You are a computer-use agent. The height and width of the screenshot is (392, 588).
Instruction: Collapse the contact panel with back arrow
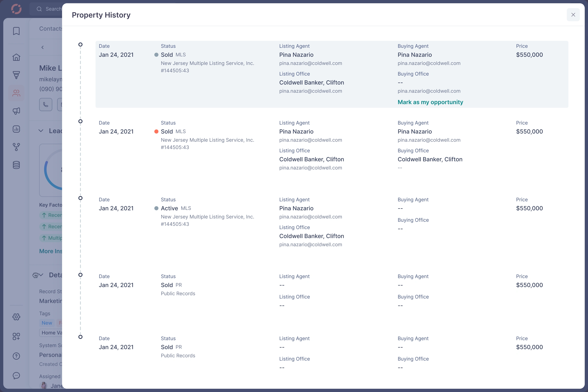[x=43, y=47]
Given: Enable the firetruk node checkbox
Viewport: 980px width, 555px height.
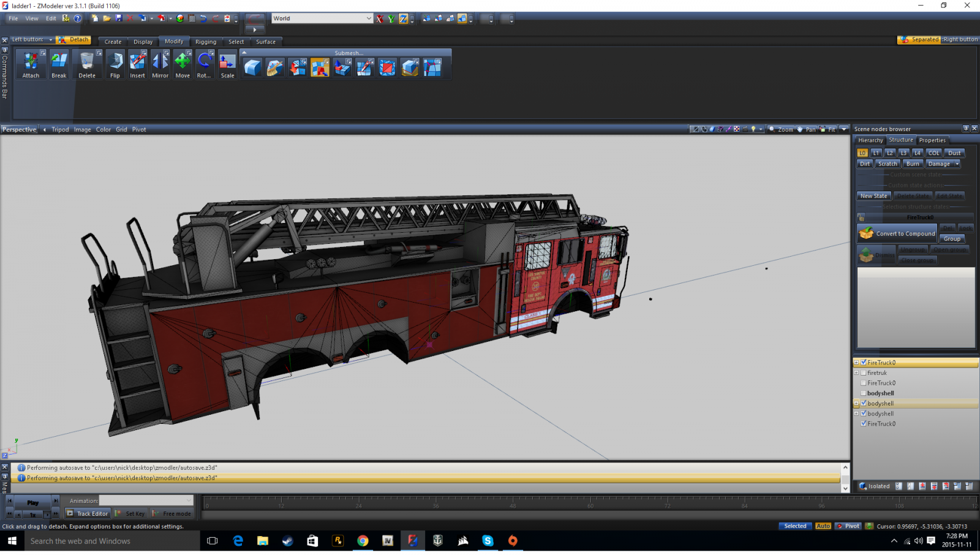Looking at the screenshot, I should click(x=864, y=372).
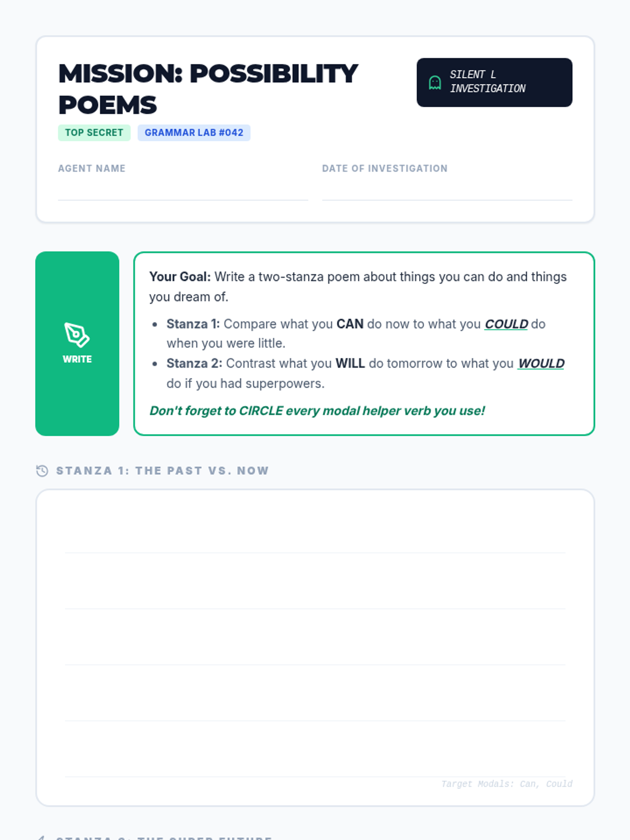Select the GRAMMAR LAB #042 badge

[x=194, y=133]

▬▬▬▬▬▬▬▬▬▬

WHAT THE EXERCISE ASKS:
Transcribe the entries word for word, without their pictures.

EXPECTED ANSWER:
You are a computer-use agent. The height and width of the screenshot is (392, 588).
Instruction: Collapse the contact panel with back arrow
[x=43, y=47]
Given: Enable the firetruk node checkbox
Viewport: 980px width, 555px height.
Looking at the screenshot, I should click(x=864, y=372).
Select the GRAMMAR LAB #042 badge

[x=194, y=133]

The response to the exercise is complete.